Each year for forty years — except while enduring twenty-four months of army slop in Georgia and Vietnam — I have visited Yosemite. For a long time I was just a narrow-minded rock climber, ticking the big routes off. I loved the valley and roamed all about its lovely floor during rest days. But I realize now that I rarely saw the flowers or the birds; my focus was on the cliffs, the most beautiful in the world. This wasn't a bad life, to be sure, but it was an incomplete one.

Storm clouds over Cockscomb (left) and Matthes Crest, from the top of Unicorn Peak
A climber's view of Yosemite

Later, of course, I slowed down and looked around, much as I had done on that long-ago forced layover. And only then did I realize what a splendid place the park is. Talk about variety! Everyone knows about the cliffs and the waterfalls, but today I scarcely look at these. Instead, I stare at the Merced River, wondering how such an immense body of swift-moving water can be so silent. I walk around one of the giant sequoias, finding it impossible to believe the thing sprang from a mere seed, even if it took 4,000 years to reach gianthood. I rub my hands along glacial polish, trying to imagine John Muir doing the same. I see a tiny pocket glacier nestled under the north face of a peak and imagine Muir squatting on the ice, stroking his beard, scribbling in his notebook, and wondering how he's going to prove to the doubters that the High Sierra contains living glaciers.

I think a lot about Muir. He climbed peaks just to get the lay of the land; he was a self-taught naturalist, possessing a curiosity that few of us have. He was a guide and a visionary. He helped found the Sierra Club and helped establish Yosemite National Park. Blessed with wanderlust, he roamed the world for decades. When San Francisco won the right to build a dam inside the park, Muir despaired and died soon thereafter — victim, I'd like to think, of a broken heart.

As I climb the cliffs of the valley nowadays I think of one of Muir's finest lines:"The tide of visitors will float slowly about the bottom of the valley as harmless scum collecting in hotel and saloon eddies, leaving the rocks and falls eloquent as ever. . . ." Muir, wondering about the future of this hallowed place, wrote this in 1870 while lamenting the fact that "there are about fifty visitors in the valley at present."

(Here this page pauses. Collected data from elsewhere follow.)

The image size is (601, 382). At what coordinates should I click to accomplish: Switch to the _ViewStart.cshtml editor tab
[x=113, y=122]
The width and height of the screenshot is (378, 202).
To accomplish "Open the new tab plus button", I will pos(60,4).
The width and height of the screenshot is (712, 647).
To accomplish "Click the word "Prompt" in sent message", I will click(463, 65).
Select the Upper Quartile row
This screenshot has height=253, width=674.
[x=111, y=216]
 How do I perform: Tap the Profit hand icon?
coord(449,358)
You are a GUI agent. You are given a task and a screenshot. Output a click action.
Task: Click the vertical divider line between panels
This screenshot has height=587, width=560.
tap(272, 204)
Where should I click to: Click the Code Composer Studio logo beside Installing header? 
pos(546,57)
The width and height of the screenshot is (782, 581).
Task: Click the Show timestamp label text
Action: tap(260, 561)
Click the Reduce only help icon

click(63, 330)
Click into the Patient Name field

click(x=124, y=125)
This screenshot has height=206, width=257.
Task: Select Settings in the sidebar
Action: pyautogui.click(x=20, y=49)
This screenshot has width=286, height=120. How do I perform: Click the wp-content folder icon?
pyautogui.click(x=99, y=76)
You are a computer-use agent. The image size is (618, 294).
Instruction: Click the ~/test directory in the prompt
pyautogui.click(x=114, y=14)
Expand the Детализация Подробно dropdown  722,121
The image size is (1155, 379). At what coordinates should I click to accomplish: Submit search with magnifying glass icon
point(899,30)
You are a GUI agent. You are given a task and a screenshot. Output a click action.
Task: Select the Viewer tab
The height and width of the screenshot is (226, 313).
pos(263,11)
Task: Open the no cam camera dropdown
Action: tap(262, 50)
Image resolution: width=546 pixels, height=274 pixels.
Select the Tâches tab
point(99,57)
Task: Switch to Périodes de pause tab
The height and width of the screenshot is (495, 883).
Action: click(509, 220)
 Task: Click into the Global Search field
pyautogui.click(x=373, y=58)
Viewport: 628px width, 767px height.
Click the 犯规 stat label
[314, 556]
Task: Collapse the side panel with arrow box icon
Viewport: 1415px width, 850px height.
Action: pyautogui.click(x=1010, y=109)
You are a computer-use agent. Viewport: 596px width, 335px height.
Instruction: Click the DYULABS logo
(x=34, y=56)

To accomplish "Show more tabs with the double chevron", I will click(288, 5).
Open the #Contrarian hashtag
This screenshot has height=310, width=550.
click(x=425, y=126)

Hikers on the granite banks of the Tuolumne River, near Tuolumne Meadows
Enjoy the peace of Muir's Yosemite

At present, of course, one will see fifty people lining up for the restrooms outside the saloon at Yosemite Lodge. About 4 million people visit the park each year, and what Muir would think of this I dare not guess. Naturally, some big-city problems have made their way into the park. Yes, there are traffic jams — as the California newspapers love to report — but these prove minor except on holiday weekends. Yes, camping reservations on the valley floor must be made months ahead of time. So, make them months ahead of time! And, sure, crimes occur, but most are relatively minor, like car break-ins. The solution: Don't leave valuables in the car.